The multinational Maritime Exercise Cutlass Express 2022 (CE 22) involving eleven nations that took place in Kenya, Djibouti, Madagascar and Mauritius concluded last week in a ceremony held at Fort Jesus in Mombasa.
Speaking during the closing ceremony, Kenya Navy Headquarters Chief of Logistics Colonel John Khaoya expressed his appreciation to the participating troops for the effort and teamwork they displayed throughout the exercise.
“CE 22 has had one overarching aim: building and maintenance of security partnerships, with stronger partnerships, we are now better equipped to deter and suppress crimes at sea, preserve our ecosystems, and protect our maritime resources. The effort and teamwork displayed during the past three weeks is a testament to the professionalism and dedication of our forces,” said Colonel Khaoya.
The CE 22 Exercise Director Colonel Canon Nelson from the US Marines said the exercise represented a shared commitment by East Africa and West Indian Ocean nations which has grown in significance and importance for maritime cooperation in the two regions.
“Our key purpose is to enhance the information exchange and regional information-sharing with our maritime partners and to improve our collective effectiveness at sea and address our primary challenges,” said Colonel Nelson.
Kenya Coast Guard Services (KCGS) Director of Fleet Operations Lieutenant Colonel Anwar Ahmed stated that despite the challenging times emanating from the COVID-19 pandemic, the exercise was a great success with participants getting more exposure in the marine operating environment.

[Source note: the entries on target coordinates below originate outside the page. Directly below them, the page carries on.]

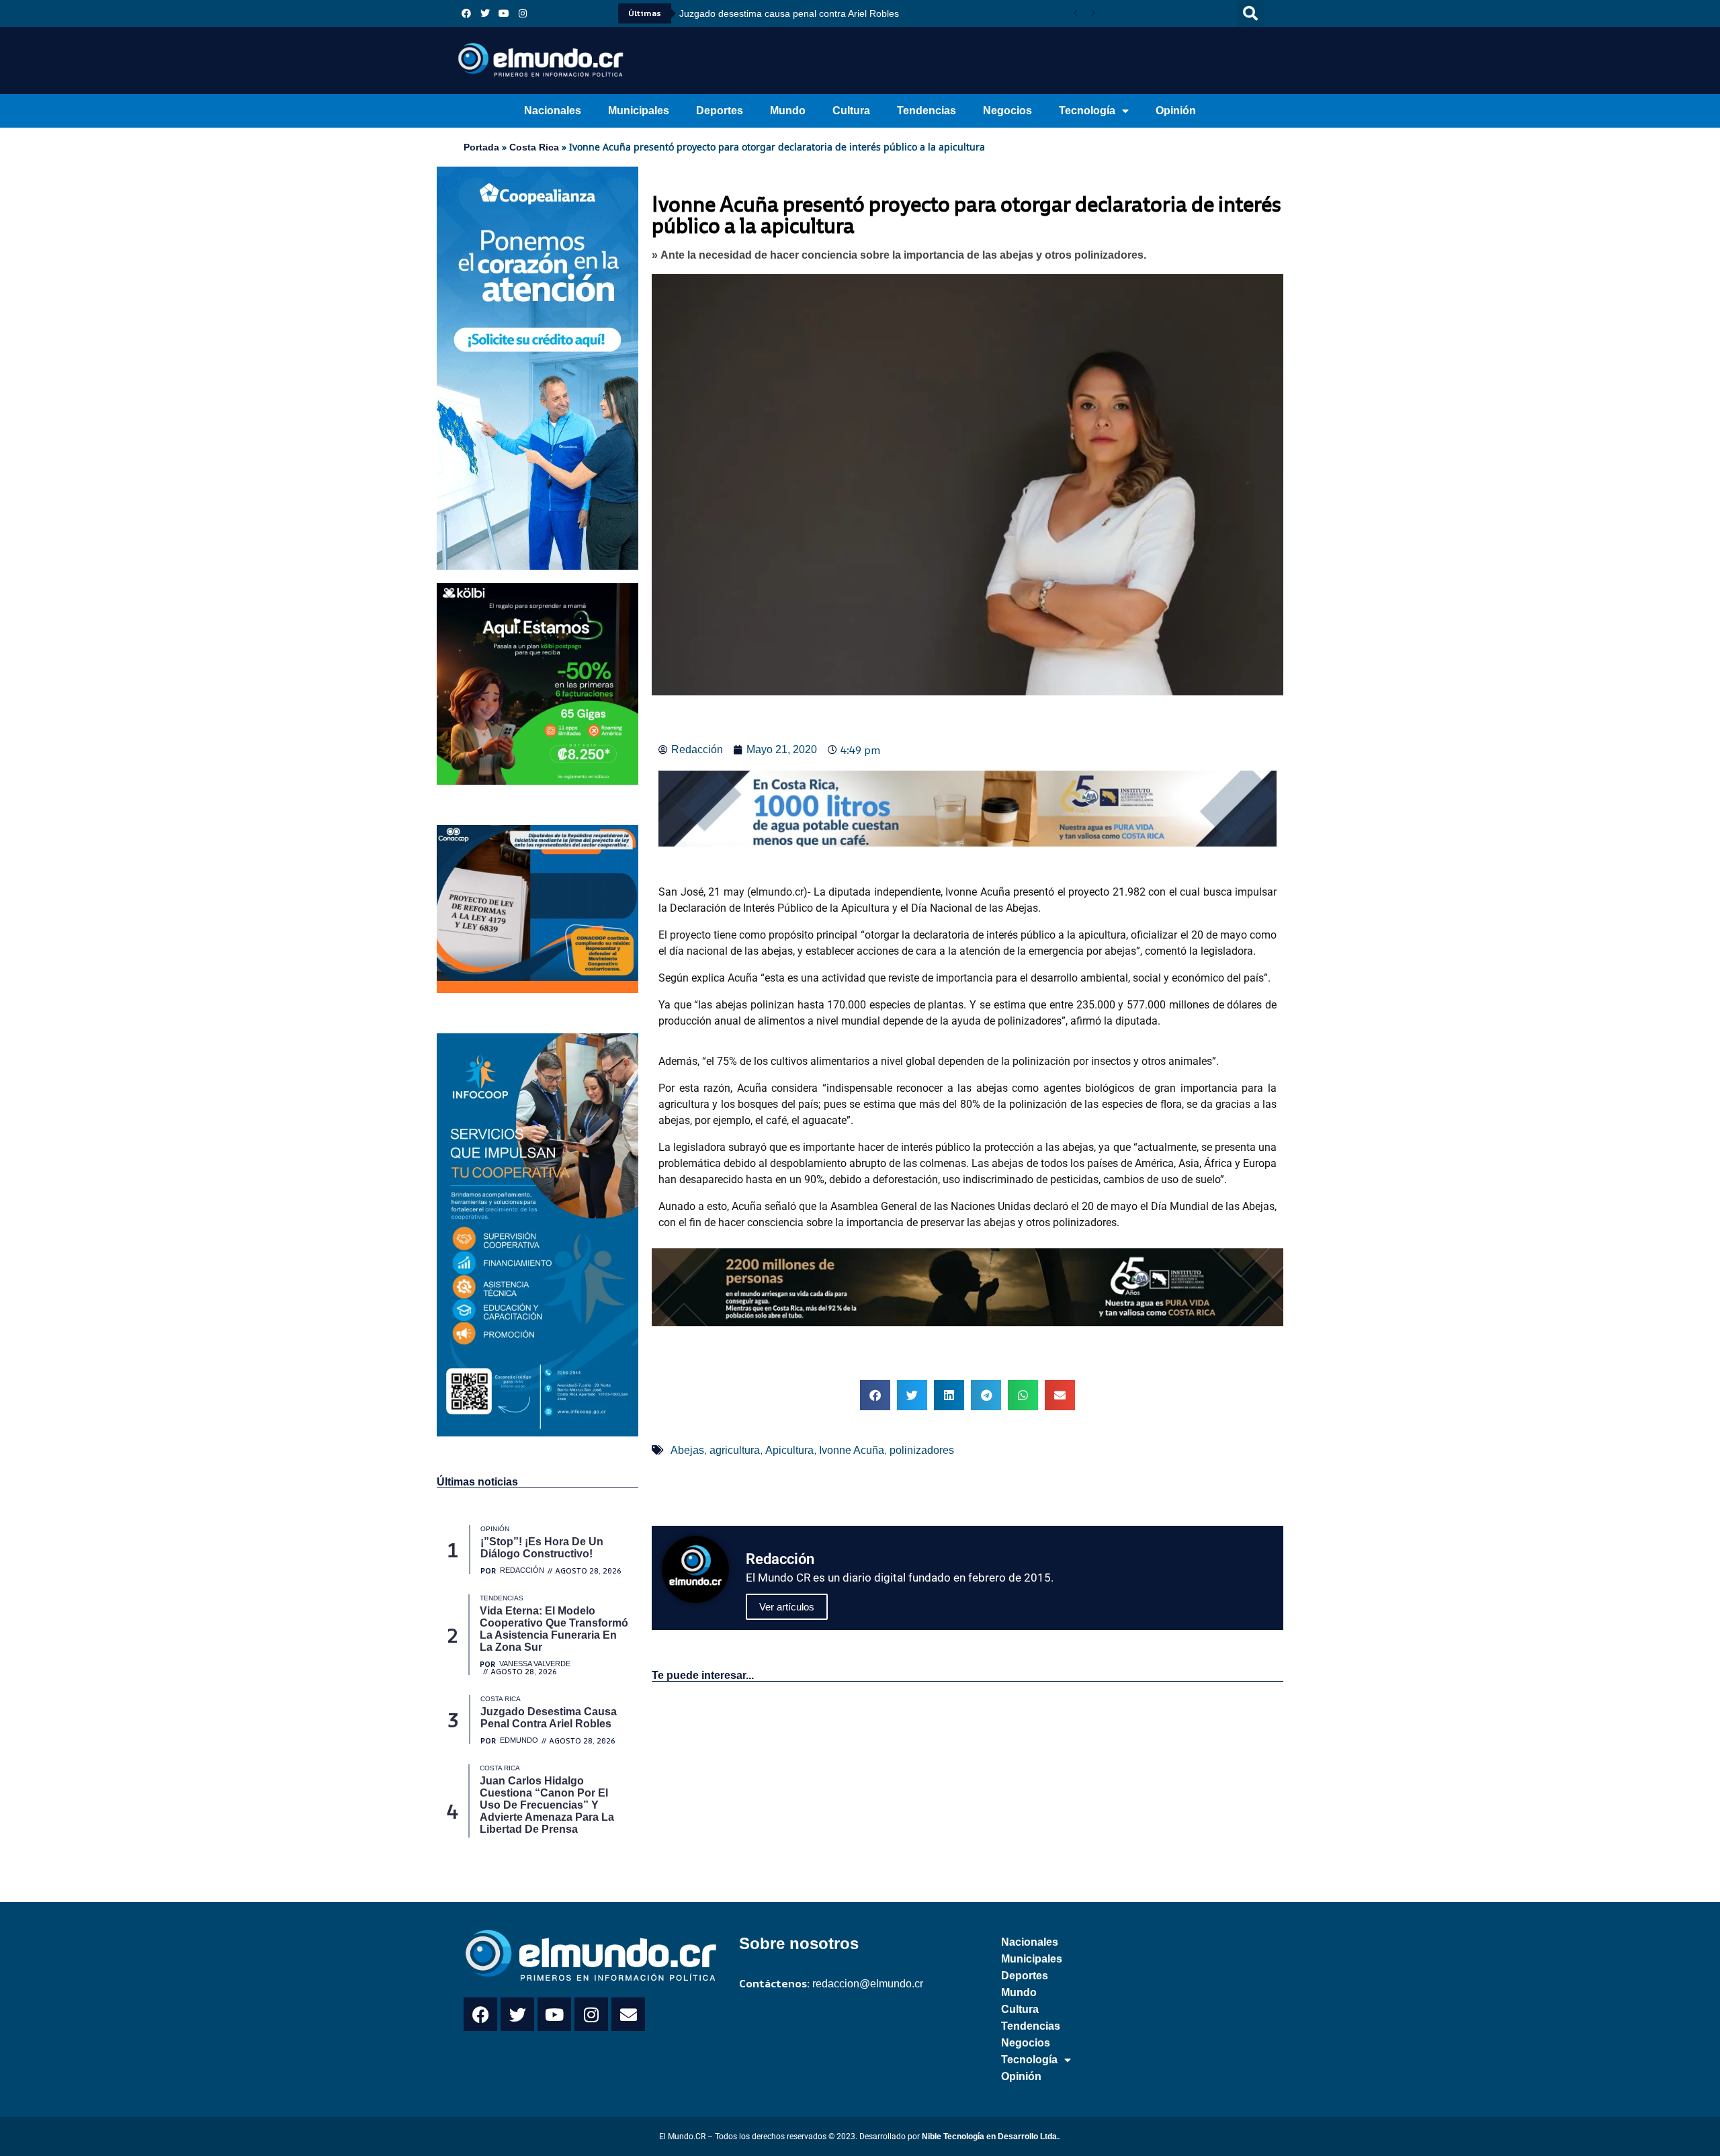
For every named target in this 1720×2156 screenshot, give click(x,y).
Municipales (638, 110)
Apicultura (789, 1450)
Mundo (788, 110)
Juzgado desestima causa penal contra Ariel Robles (789, 13)
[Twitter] (485, 13)
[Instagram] (522, 13)
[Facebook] (466, 13)
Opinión (1176, 110)
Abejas (687, 1450)
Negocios (1007, 110)
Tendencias (926, 110)
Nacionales (552, 110)
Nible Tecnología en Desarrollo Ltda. (990, 2136)
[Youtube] (503, 13)
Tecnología (1087, 110)
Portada (481, 147)
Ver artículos (786, 1606)
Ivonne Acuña (851, 1450)
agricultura (735, 1450)
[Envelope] (628, 2014)
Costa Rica (534, 147)
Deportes (719, 110)
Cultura (851, 110)
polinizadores (922, 1450)
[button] (1250, 13)
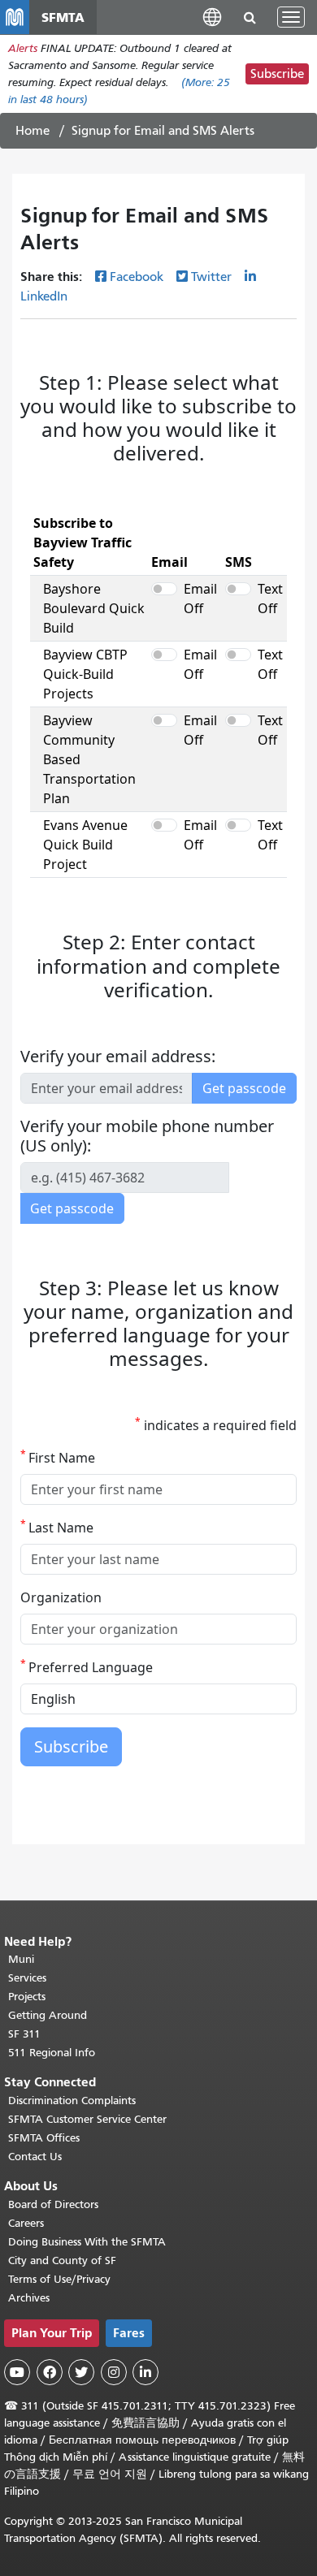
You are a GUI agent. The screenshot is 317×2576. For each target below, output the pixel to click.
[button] (212, 16)
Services (27, 1978)
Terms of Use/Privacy (59, 2279)
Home (32, 130)
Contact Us (35, 2156)
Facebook (136, 277)
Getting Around (47, 2015)
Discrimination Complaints (72, 2100)
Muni (21, 1959)
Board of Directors (53, 2204)
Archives (29, 2298)
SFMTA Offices (44, 2138)
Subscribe (277, 74)
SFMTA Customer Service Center (87, 2119)
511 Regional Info (51, 2053)
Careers (26, 2223)
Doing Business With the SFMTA (87, 2242)
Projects (27, 1996)
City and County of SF (62, 2260)
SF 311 (24, 2034)
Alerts (22, 48)
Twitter (211, 277)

“Focus on maritime domain awareness, information sharing, maritime interdiction and adherence to rules of law will go along the way in enhancing regional capabilities and collaboration,’’ said Lieutenant Colonel Ahmed.
Sponsored by the U.S. Africa Command and led by U.S. Naval Forces Europe-Africa/U.S. Sixth Fleet, the 14-day exercise aimed at assessing and improving combined maritime law enforcement capacity, promoting national and regional security in East Africa and increasing interoperability between the U.S., African nations, and international partners.
The exercise attracted maritime forces from Canada, Comoros, Djibouti, Georgia, Kenya, Madagascar, Mauritius, Mozambique, Seychelles, Tanzania, and the United States with the exercise events including in-port preparatory phases and 3 days of at-sea scenarios designed to improve the proficiency of boarding teams and operators in the Maritime Operations Centres.